BSM requires two resources that work together to achieve top-down monitoring: service components and rule templates. Service components are the elements that make up your business services. Rule templates define the monitoring rules that produce events for service components based on customized evaluation expressions.

An example of a business service might be a company website. The website itself might have three service components: the primary webserver that publishes website pages, a backup webserver in case the primary webserver fails, and an inventory database for the shop section of the website. At least one webserver and the database must be in an OK state for the website to be fully available.

In this scenario, you could use BSM to create a current status page for this company website that displays the website’s high-level status at a glance. As long as one webserver and the database have an OK status, the website status is OK. Otherwise, the website status is not OK. Most people probably just want to know whether the website is currently available — it won’t matter to them whether the website is functioning with one or both webservers.

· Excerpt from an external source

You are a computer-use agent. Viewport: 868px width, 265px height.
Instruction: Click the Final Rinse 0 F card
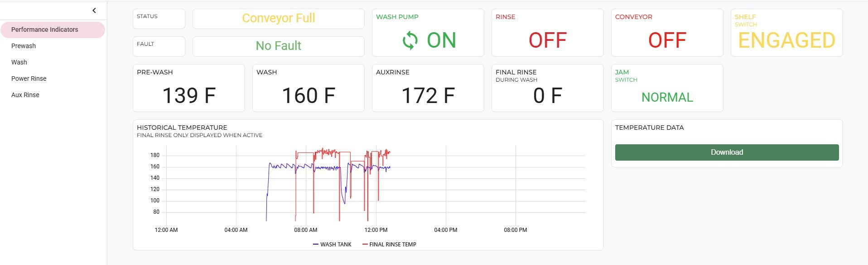coord(547,88)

At the same time, the company does want to make sure the right person addresses any webserver failures, even if the website is technically still OK. BSM allows you to customize rule templates that apply a threshold for taking action for different service components as well as what action to take.

To continue the company website example, if the primary webserver fails but the backup webserver does not, you might use a rule template that creates a service ticket to address the next workday (in addition to the rule template that is emitting “OK” events for the current status page). Another monitoring rule might trigger an alert to the on-call operator should both webservers or the inventory database fail.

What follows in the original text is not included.